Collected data
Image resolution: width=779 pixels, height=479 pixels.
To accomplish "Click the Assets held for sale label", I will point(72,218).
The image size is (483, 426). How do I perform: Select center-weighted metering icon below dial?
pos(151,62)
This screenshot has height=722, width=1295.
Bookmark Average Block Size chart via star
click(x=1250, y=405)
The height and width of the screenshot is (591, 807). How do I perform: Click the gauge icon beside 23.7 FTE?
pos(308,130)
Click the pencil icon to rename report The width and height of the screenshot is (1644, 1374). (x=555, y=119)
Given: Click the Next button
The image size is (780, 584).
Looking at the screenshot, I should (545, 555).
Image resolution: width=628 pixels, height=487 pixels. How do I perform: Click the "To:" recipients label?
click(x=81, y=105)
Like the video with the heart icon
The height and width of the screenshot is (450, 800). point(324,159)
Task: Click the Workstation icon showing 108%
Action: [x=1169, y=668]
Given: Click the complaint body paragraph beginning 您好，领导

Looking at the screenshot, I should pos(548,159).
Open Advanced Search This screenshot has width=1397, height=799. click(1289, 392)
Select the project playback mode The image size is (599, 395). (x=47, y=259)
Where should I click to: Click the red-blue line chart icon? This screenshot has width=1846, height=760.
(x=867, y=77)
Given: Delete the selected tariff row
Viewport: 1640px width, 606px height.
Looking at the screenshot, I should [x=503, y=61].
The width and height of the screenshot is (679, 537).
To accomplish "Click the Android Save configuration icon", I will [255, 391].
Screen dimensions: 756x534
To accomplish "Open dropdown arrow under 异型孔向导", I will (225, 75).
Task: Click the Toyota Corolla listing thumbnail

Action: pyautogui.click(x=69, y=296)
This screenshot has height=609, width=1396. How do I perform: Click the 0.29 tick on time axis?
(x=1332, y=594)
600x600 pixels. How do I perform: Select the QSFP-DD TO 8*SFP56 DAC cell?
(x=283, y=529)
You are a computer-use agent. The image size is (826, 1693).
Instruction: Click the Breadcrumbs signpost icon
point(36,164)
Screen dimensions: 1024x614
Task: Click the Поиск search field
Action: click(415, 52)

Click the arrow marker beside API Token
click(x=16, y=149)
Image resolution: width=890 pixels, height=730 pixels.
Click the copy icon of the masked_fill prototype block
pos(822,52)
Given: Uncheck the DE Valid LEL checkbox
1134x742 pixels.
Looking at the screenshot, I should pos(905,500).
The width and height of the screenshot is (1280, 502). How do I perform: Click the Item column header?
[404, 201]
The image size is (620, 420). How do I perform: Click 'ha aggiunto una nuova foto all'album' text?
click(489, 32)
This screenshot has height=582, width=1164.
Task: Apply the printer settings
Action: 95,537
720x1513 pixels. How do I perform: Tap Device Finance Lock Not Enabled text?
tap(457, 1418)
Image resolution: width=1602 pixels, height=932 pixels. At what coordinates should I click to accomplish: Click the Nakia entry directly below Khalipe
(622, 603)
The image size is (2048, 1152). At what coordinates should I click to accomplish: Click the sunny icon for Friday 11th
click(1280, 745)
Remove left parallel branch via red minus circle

* **Instructions for the task**:
Set down an exact copy of the entries above.

* **Answer to this problem**:
Image resolution: width=779 pixels, height=479 pixels.
To accomplish "Click the Assets held for sale label", I will point(72,218).
The image size is (483, 426). How do I perform: Select center-weighted metering icon below dial?
pos(151,62)
This screenshot has height=722, width=1295.
Bookmark Average Block Size chart via star
click(x=1250, y=405)
The height and width of the screenshot is (591, 807). How do I perform: Click the gauge icon beside 23.7 FTE?
pos(308,130)
Click the pencil icon to rename report The width and height of the screenshot is (1644, 1374). (x=555, y=119)
Given: Click the Next button
The image size is (780, 584).
Looking at the screenshot, I should (545, 555).
Image resolution: width=628 pixels, height=487 pixels. How do I perform: Click the "To:" recipients label?
click(x=81, y=105)
Like the video with the heart icon
The height and width of the screenshot is (450, 800). point(324,159)
Task: Click the Workstation icon showing 108%
Action: [x=1169, y=668]
Given: Click the complaint body paragraph beginning 您好，领导

Looking at the screenshot, I should pos(548,159).
Open Advanced Search This screenshot has width=1397, height=799. click(1289, 392)
Select the project playback mode The image size is (599, 395). (x=47, y=259)
Where should I click to: Click the red-blue line chart icon? This screenshot has width=1846, height=760.
(x=867, y=77)
Given: Delete the selected tariff row
Viewport: 1640px width, 606px height.
Looking at the screenshot, I should [x=503, y=61].
The width and height of the screenshot is (679, 537).
To accomplish "Click the Android Save configuration icon", I will [255, 391].
Screen dimensions: 756x534
To accomplish "Open dropdown arrow under 异型孔向导", I will (225, 75).
Task: Click the Toyota Corolla listing thumbnail

Action: pyautogui.click(x=69, y=296)
This screenshot has height=609, width=1396. How do I perform: Click the 0.29 tick on time axis?
(x=1332, y=594)
600x600 pixels. How do I perform: Select the QSFP-DD TO 8*SFP56 DAC cell?
(x=283, y=529)
You are a computer-use agent. The image size is (826, 1693).
Instruction: Click the Breadcrumbs signpost icon
point(36,164)
Screen dimensions: 1024x614
Task: Click the Поиск search field
Action: click(415, 52)

Click the arrow marker beside API Token
click(x=16, y=149)
Image resolution: width=890 pixels, height=730 pixels.
Click the copy icon of the masked_fill prototype block
pos(822,52)
Given: Uncheck the DE Valid LEL checkbox
1134x742 pixels.
Looking at the screenshot, I should pos(905,500).
The width and height of the screenshot is (1280, 502). How do I perform: Click the Item column header?
[404, 201]
The image size is (620, 420). How do I perform: Click 'ha aggiunto una nuova foto all'album' text?
click(489, 32)
This screenshot has height=582, width=1164.
Task: Apply the printer settings
Action: 95,537
720x1513 pixels. How do I perform: Tap Device Finance Lock Not Enabled text?
tap(457, 1418)
Image resolution: width=1602 pixels, height=932 pixels. At what coordinates should I click to accomplish: Click the Nakia entry directly below Khalipe
(622, 603)
The image size is (2048, 1152). At what coordinates should I click to accomplish: Click the sunny icon for Friday 11th
click(1280, 745)
Remove left parallel branch via red minus circle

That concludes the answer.